If you will indulge me in an old man moment, I remember when bumpers could bump things. A glorious recent past when you could nudge things in the winter months and not damage anything. There were even laws that dictated a bumper could not be damaged in a low speed impact.
Take a walk down a street in Yorkton and you’re going to notice that bumpers aren’t made for bumping anymore. Many cars have cracks and holes in their bumping area.
All of these cracks cost about a thousand dollars to fix. Which inevitably means that most people will just shrug and say that driving around with a cracked bumper is probably fine. The result is that as we go, there will be more and more cracks on more and more cars.
Now, old bumpers were not exactly pretty. They were massive chrome girders that could double as a small bench. In terms of aerodynamics, they were not ideal, being giant chrome rectangles designed to bash in snow, buildings, and small children.
Now cars can’t even run over a single small child without doing significant damage.
Cars are not the only devices where durability is not as high a priority anymore.
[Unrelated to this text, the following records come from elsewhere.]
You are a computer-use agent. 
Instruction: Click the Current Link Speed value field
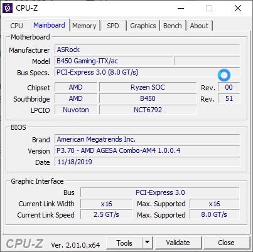[106, 214]
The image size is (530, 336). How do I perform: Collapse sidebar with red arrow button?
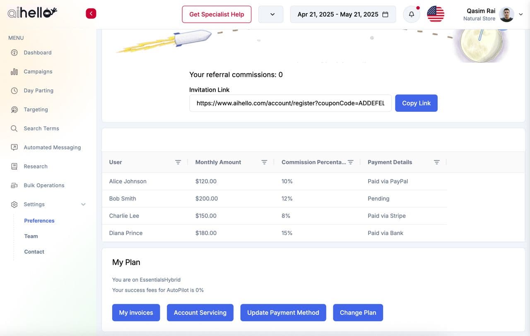[91, 14]
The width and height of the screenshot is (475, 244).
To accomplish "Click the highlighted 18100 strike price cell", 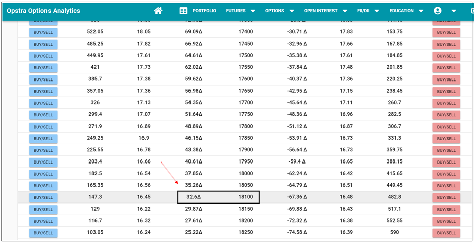I will click(246, 197).
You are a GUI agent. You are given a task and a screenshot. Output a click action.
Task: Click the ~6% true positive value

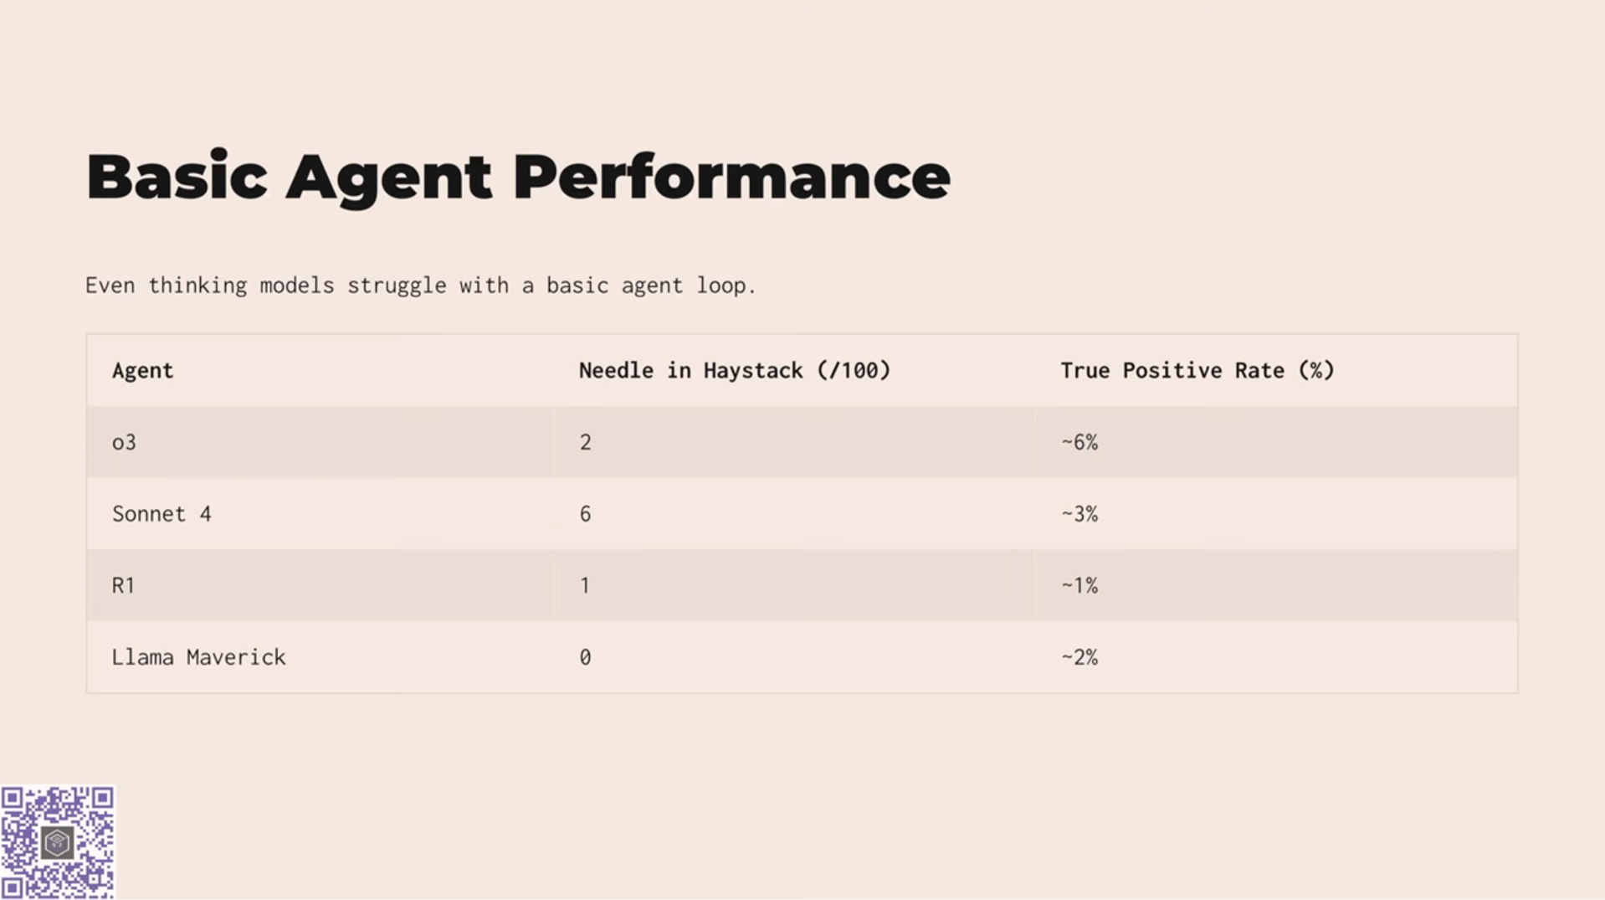click(1079, 442)
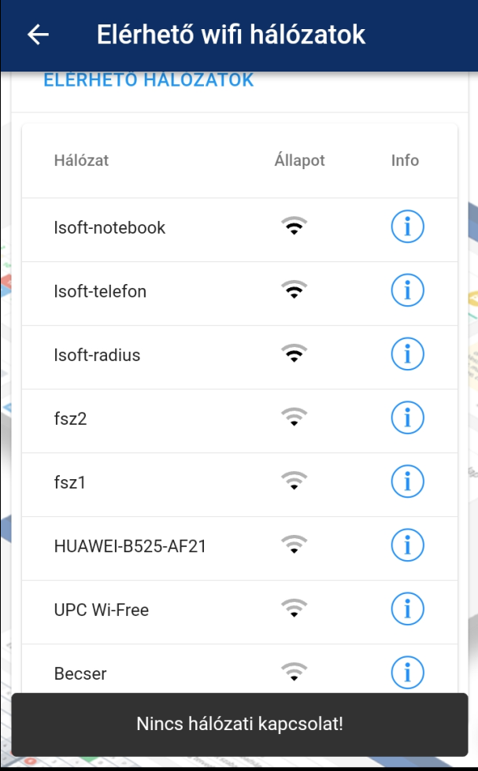
Task: Click the fsz2 wifi signal icon
Action: [294, 419]
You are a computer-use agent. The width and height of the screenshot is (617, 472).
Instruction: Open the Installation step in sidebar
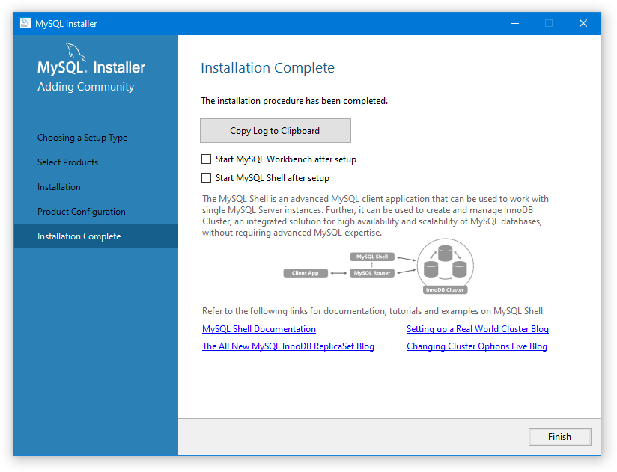coord(59,187)
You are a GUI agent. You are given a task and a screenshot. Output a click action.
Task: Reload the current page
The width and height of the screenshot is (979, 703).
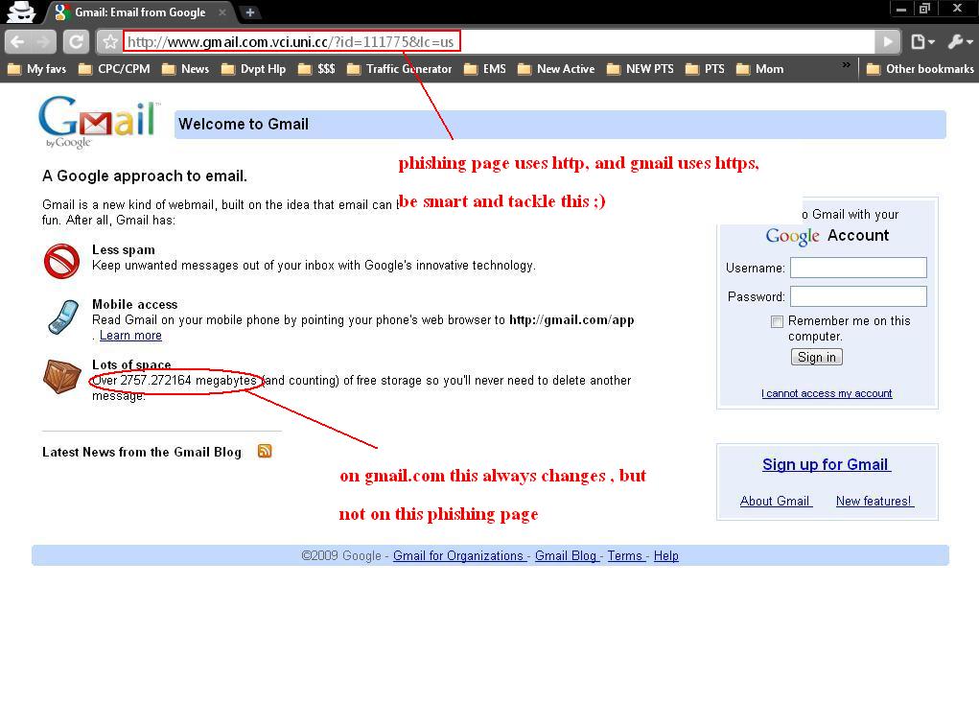(75, 40)
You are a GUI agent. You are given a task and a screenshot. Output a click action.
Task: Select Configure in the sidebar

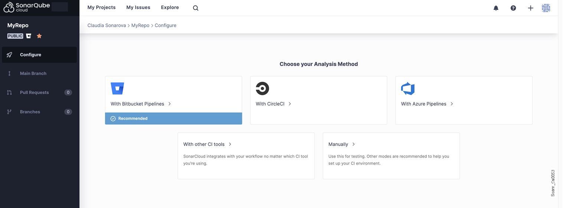30,55
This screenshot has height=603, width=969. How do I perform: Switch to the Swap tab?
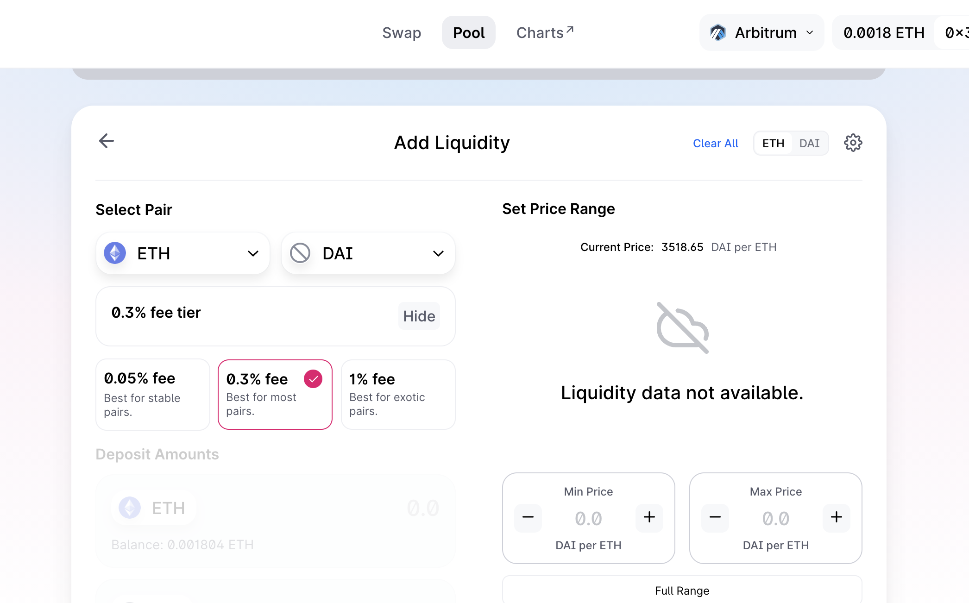pos(401,32)
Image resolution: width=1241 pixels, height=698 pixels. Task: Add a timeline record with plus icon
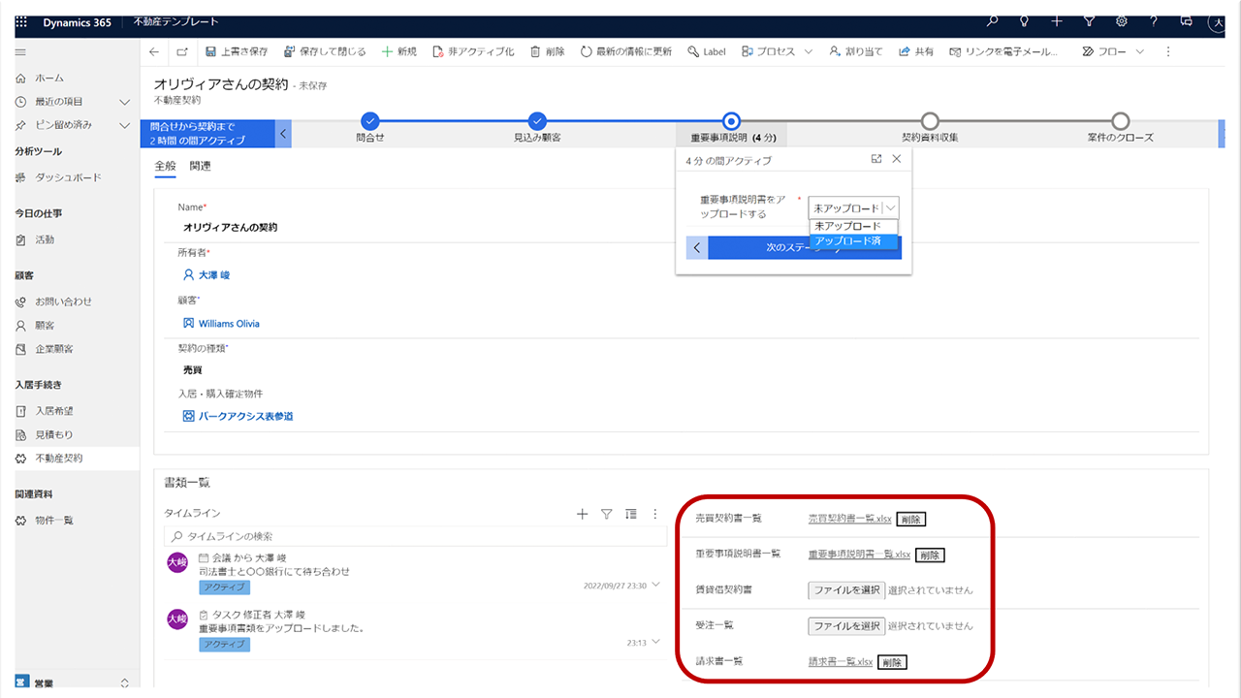582,514
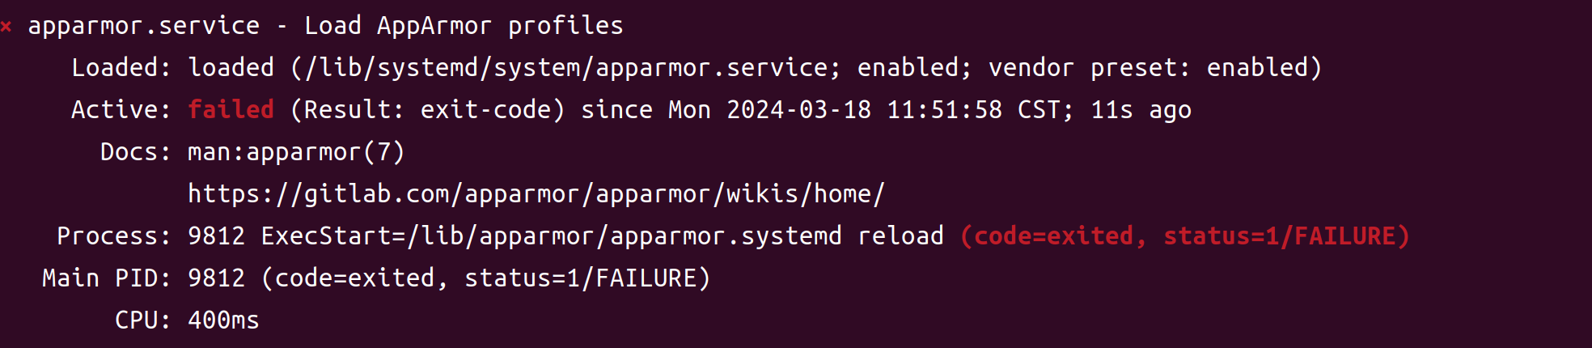
Task: Click the Main PID 9812 value
Action: [x=216, y=278]
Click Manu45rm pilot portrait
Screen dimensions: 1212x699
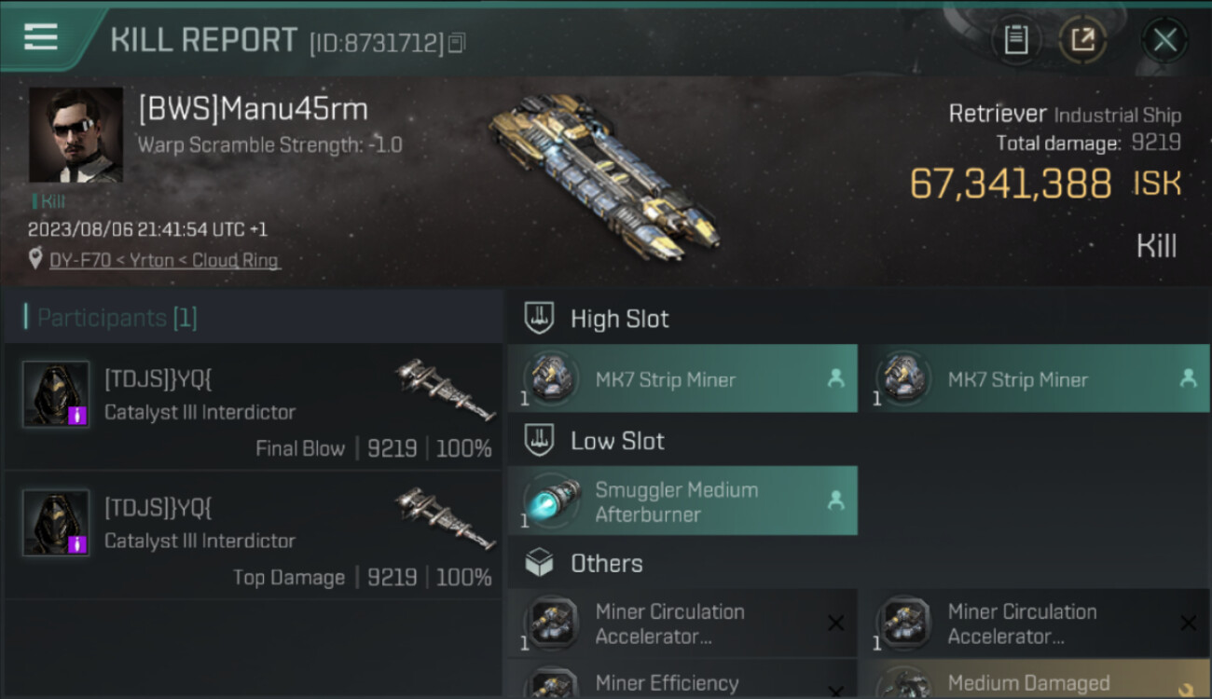pyautogui.click(x=76, y=135)
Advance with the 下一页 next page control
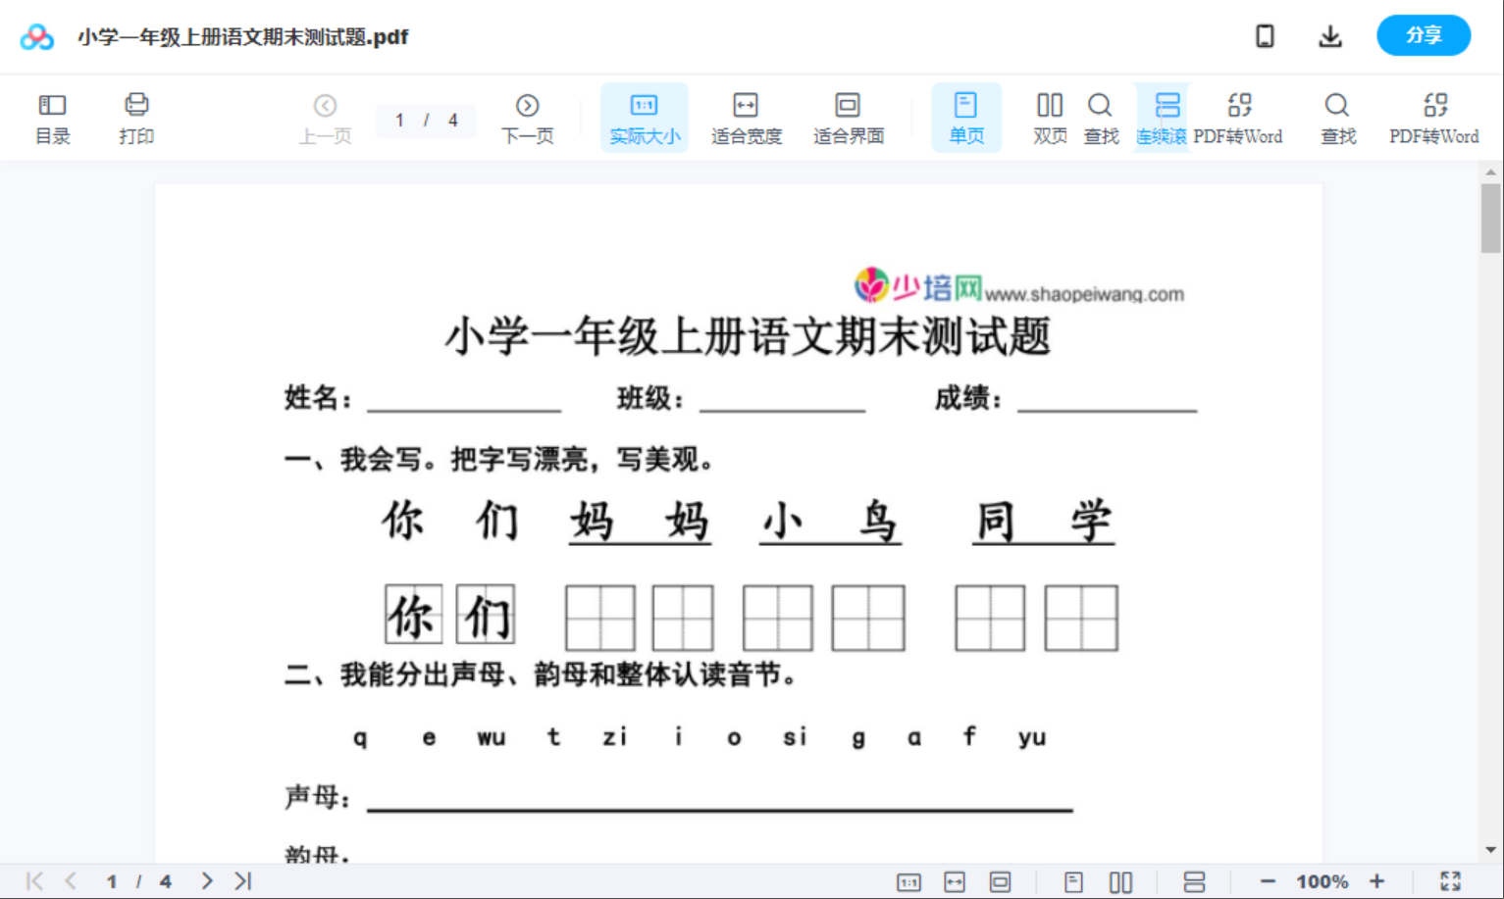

Take, for example, my phone. It is a slick looking combination of glass and aluminum. This looks very cool, shiny, and futuristic.
My first phone was not shiny and futuristic. It was a bit of silver plastic with rubber buttons and a cheap screen. It did not look cool.
However, if I needed to hold off a mugger, my old phone could do that effectively. I could have swung it around by its antenna and used it as an improvised weapon. Then, robber subdued, I could call the police.
My current phone, a beacon of the future, will shatter into a pile of broken glass if used as a weapon. It lives in a rubber case so it doesn’t get a boo-boo when I inevitably drop it, limiting the opportunity to admire the slick and futuristic design, which would be covered in scratches anyway if it wasn’t in its little shell.
I think we may have misplaced our priorities. In both of these cases, and many others, we are putting our greatest priority on making things look cool. Outside of cameras – which looked cooler in the 1960s – all of our stuff is at peak cool. Slick looking materials, whether it’s shiny glass or impressive metal, plastic in artistically pleasing shapes. The problem is that cool is the top priority. Phones are dropping headphone jacks because they need to be thinner to look cool. Everything is more fragile in order to meet the cool threshold.
I want to end this by declaring we need to stop this obsession with looking cool and focus on what matters, making products that will last a long time and wear well. I want to say we should focus on function, rather than form above all else.
But then I realize I probably would buy the cool looking stuff myself. And that’s how we have wound up in this situation.